The latter (Sam Goldberger) is in Mill Valley,
California. I think
Deep Space is in New Mexico. There used to be some guy on the east
coast but he seems to have disappeared... odd since he seemed to have
most of the CIA inventory.
And what, prey tell, is so odd about that? ;-)
Since I'm an Openstep developer, in my mind they
aren't really
antiques... though the CPU clock rates are low by todays standards
they still perform very well for day-to-day use because the software
(OS, application framework and display mode) layers were engineered
very efficiently. The platform is just barely ten years old and
still very modern if not futuristic.
Yep. I actually think that Apple could appeal more to the design market by
releasing a new PPC based NeXT. That would give the platform a significant
boost. Especially becasue I've heard that Apple's going to be making
$500-$1500 devices. PPC NeXTs could sell for well over $5-$10, even for a
lower-end one.
The "PrinterWorks" I believe, still sells
laserprinters for them.
With these, you can essentially turn a NeXT Cube or station into a
Win 95/NT printing engine via Samba networking, have it run your web
server, and use it to run many applications that would make both
Windows and plain old Unix jealous if they were jealous kinds of
Operating Systems.
Sounds cool. But getting more and more off topic...
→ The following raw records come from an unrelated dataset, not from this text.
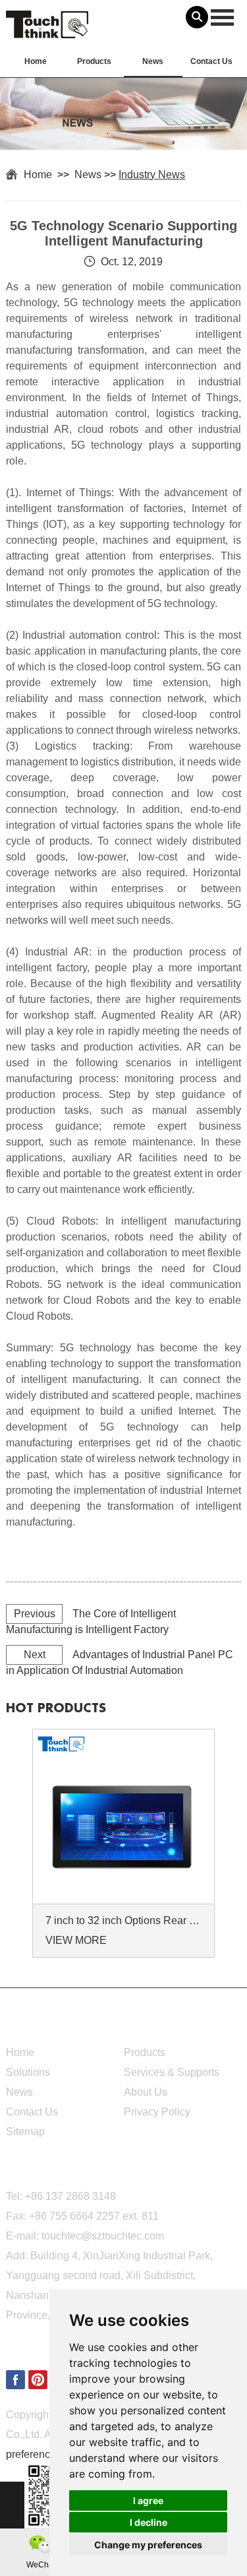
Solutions (28, 2072)
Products (94, 61)
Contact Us (211, 61)
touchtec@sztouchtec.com (102, 2235)
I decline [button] (148, 2522)
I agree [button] (148, 2500)
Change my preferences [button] (148, 2544)
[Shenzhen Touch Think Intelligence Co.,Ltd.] (47, 31)
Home (35, 61)
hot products (56, 1708)
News (152, 61)
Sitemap (25, 2131)
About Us (145, 2092)
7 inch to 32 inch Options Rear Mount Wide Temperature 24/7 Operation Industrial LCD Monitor (125, 1920)
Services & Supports (171, 2072)
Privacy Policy (157, 2111)
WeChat (40, 2564)
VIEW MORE (76, 1940)
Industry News (152, 174)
If all else fails, there's also
comp.sys.next.marketplace, where
everyone is trying to sell what they have right now.
ALL RIGHT!!! There's a NeXT in my future!
Collectable items include extra DSP memory, the ancient
ISDN modem
that worked through the DSP port, Ariel Digital Microphones, Digital
Ears [a Digital Sound I/O system].
DSP Memory? DUDE!!!
Also... the 20 " monitors were _beautiful_ to work
nexst to. Before
I sold mine I always felt like I was almost living inside my NeXT.
But they are oh so heavy!
Well, it could have been inside of a titanium alloy casing...
Cubes are ultra-ergonomic. The cases very somewhat
depending on
when they were made. I like the cases the early 68030 machines...
they had less ventilation I think but they looked cooler... more
metalic somehow.
No kidding. That's the big catch to NeXT's. The looks. Once you see one,
you can't really sleep easy until one's inside of your house.